THE TASK — The lines to reproduce run from the one containing "Anecdotes van ijsbrand (523, 582)" through the final line of the entries; write them out exactly and add nothing.

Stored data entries
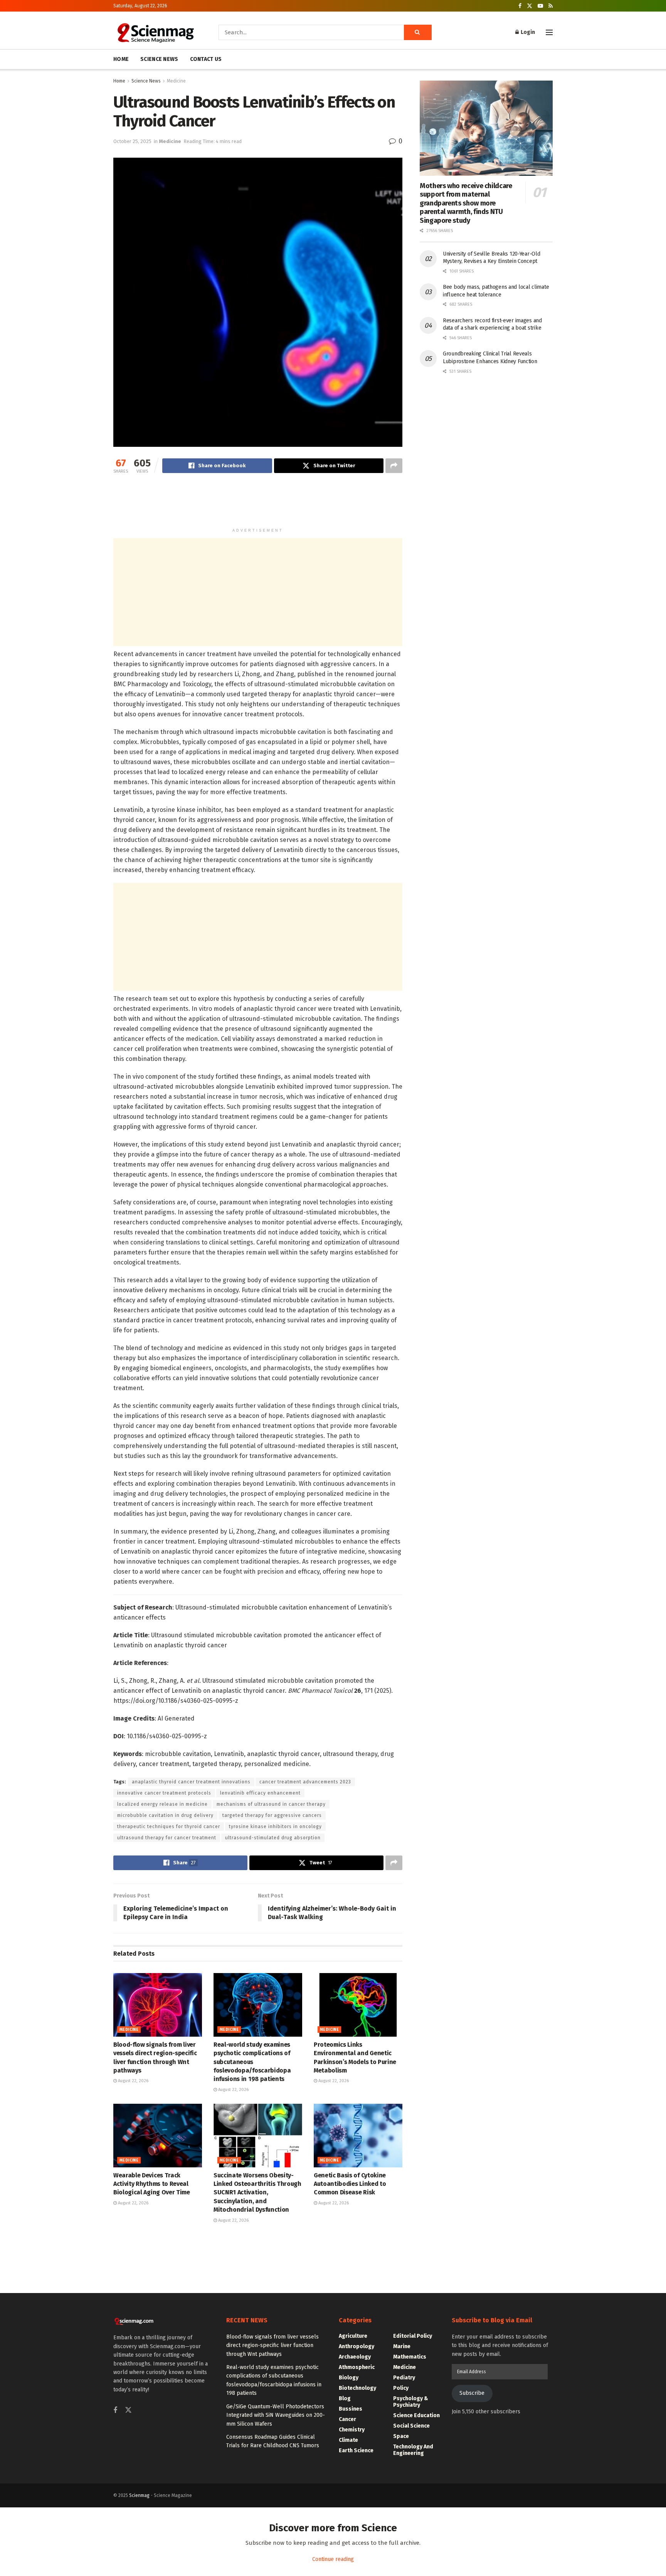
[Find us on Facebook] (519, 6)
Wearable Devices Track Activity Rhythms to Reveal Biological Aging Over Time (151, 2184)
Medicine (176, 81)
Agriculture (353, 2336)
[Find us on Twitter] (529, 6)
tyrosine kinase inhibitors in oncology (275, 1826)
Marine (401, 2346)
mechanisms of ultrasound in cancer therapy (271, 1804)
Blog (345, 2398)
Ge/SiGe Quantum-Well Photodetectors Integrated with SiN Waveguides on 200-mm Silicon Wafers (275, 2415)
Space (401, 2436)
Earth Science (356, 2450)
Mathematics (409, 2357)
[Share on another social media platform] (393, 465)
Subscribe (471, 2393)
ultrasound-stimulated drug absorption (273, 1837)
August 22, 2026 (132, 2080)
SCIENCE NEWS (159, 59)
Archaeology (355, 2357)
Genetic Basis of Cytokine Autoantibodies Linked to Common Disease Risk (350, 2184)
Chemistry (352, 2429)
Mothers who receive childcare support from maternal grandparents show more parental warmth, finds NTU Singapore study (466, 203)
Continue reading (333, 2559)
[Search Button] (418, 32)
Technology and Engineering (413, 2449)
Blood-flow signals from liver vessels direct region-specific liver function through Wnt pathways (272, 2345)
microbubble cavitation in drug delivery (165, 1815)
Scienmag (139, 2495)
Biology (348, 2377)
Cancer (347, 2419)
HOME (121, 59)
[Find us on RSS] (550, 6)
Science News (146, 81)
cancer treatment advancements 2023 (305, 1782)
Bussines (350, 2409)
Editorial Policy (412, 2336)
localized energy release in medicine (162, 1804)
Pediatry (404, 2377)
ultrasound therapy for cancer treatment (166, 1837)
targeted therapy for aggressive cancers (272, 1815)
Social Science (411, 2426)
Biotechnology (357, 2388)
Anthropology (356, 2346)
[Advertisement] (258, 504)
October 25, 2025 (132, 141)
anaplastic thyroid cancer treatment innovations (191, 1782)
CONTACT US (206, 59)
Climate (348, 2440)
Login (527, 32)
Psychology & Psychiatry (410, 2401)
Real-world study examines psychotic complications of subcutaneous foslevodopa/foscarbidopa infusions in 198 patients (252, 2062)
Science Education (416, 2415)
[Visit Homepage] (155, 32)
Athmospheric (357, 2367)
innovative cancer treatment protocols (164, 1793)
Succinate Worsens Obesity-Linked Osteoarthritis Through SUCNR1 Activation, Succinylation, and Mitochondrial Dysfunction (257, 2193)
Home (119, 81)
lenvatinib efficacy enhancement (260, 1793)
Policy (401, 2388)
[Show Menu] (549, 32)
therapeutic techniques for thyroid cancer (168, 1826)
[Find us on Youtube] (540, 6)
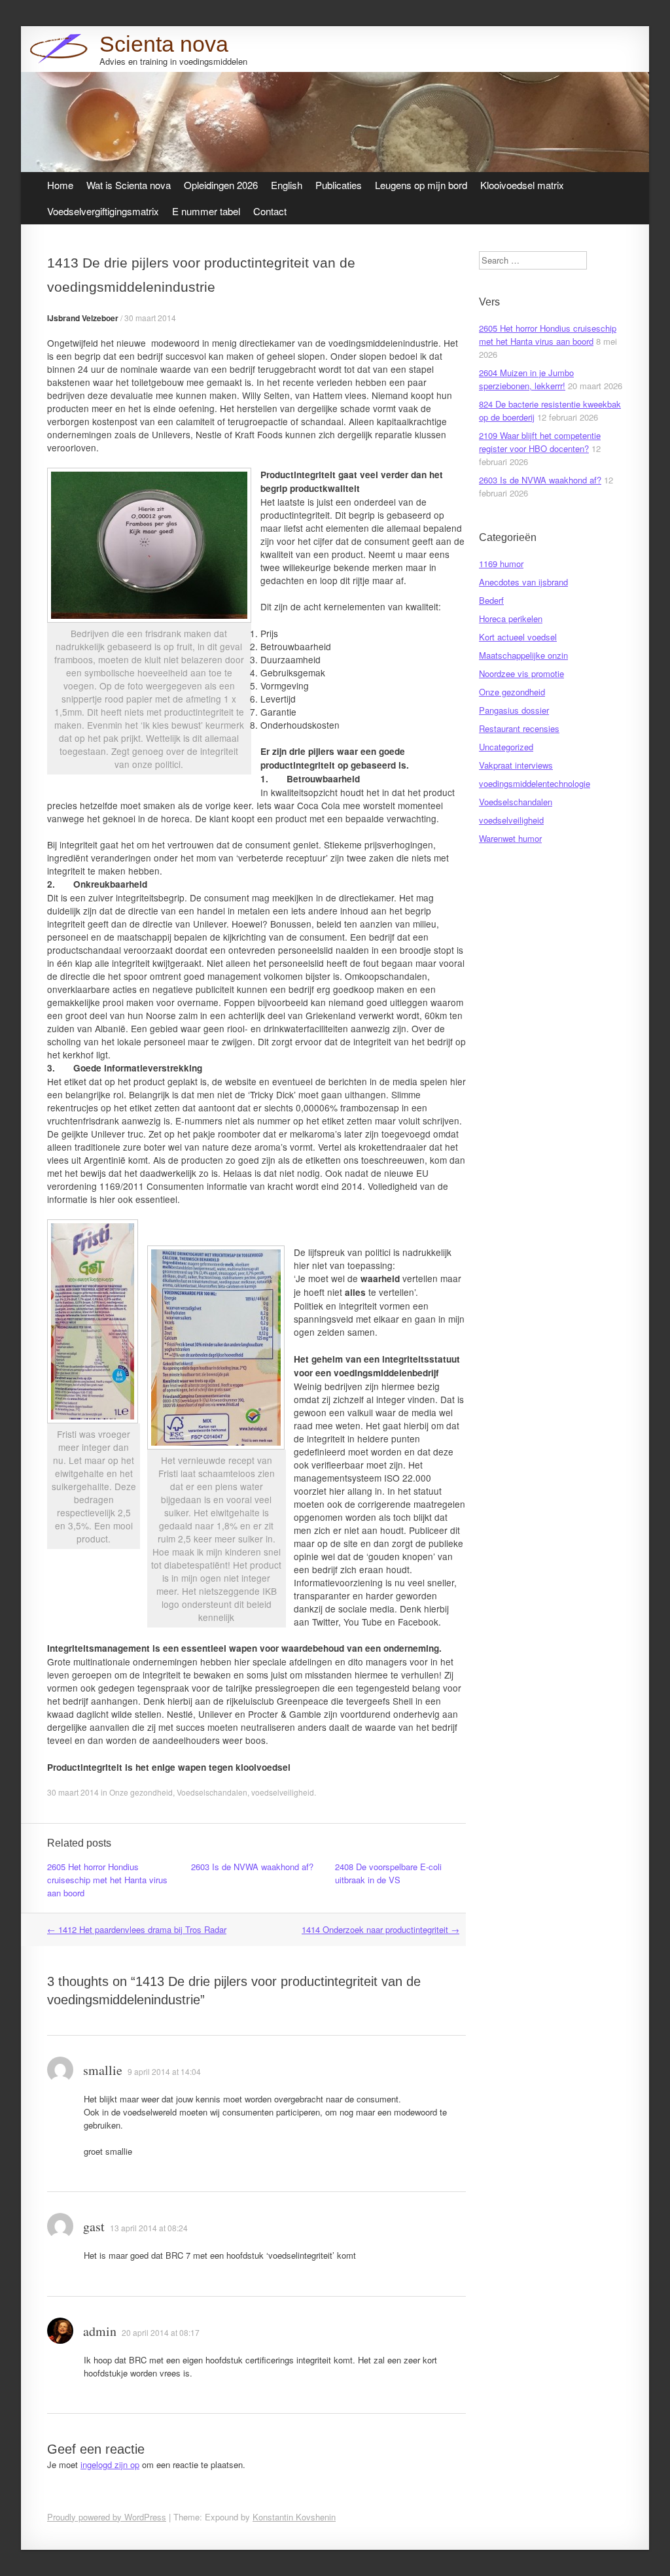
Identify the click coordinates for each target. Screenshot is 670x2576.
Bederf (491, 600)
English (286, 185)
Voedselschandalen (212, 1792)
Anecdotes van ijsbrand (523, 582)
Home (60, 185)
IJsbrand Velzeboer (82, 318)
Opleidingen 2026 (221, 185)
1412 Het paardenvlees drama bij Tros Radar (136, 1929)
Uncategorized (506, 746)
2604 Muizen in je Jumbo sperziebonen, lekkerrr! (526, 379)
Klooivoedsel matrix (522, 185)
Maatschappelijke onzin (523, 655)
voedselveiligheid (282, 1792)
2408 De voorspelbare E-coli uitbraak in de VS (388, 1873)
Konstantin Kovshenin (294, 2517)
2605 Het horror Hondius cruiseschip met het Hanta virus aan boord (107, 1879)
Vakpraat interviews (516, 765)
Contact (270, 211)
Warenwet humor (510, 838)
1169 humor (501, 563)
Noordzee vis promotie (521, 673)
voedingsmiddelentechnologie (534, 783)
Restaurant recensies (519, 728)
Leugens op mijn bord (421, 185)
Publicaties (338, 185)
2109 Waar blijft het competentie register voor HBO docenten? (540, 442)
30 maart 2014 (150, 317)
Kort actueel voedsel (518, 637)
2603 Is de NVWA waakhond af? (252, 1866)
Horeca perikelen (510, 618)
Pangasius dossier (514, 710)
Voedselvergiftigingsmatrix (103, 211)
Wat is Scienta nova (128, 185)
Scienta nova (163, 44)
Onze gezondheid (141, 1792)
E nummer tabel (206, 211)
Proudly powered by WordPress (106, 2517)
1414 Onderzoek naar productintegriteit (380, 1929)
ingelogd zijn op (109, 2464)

RESPONSE TO THE EXERCISE —
Anecdotes van ijsbrand (523, 582)
Home (60, 185)
IJsbrand Velzeboer (82, 318)
Opleidingen 2026 (221, 185)
1412 Het paardenvlees drama bij Tros Radar (136, 1929)
Uncategorized (506, 746)
2604 Muizen in je Jumbo sperziebonen, lekkerrr! (526, 379)
Klooivoedsel matrix (522, 185)
Maatschappelijke onzin (523, 655)
voedselveiligheid (282, 1792)
2408 De voorspelbare E-coli uitbraak in de VS (388, 1873)
Konstantin Kovshenin (294, 2517)
2605 Het horror Hondius cruiseschip met het Hanta virus aan boord (107, 1879)
Vakpraat interviews (516, 765)
Contact (270, 211)
Warenwet humor (510, 838)
1169 humor (501, 563)
Noordzee vis promotie (521, 673)
voedingsmiddelentechnologie (534, 783)
Restaurant recensies (519, 728)
Leugens op mijn bord (421, 185)
Publicaties (338, 185)
2109 Waar blijft het competentie register voor HBO docenten? (540, 442)
30 maart 2014 (150, 317)
Kort actueel voedsel (518, 637)
2603 Is de NVWA waakhond af? (252, 1866)
Horeca perikelen (510, 618)
Pangasius dossier (514, 710)
Voedselvergiftigingsmatrix (103, 211)
Wat is Scienta nova (128, 185)
Scienta nova (163, 44)
Onze gezondheid (141, 1792)
E nummer tabel (206, 211)
Proudly powered by WordPress (106, 2517)
1414 Onderzoek naar productintegriteit (380, 1929)
ingelogd zijn op (109, 2464)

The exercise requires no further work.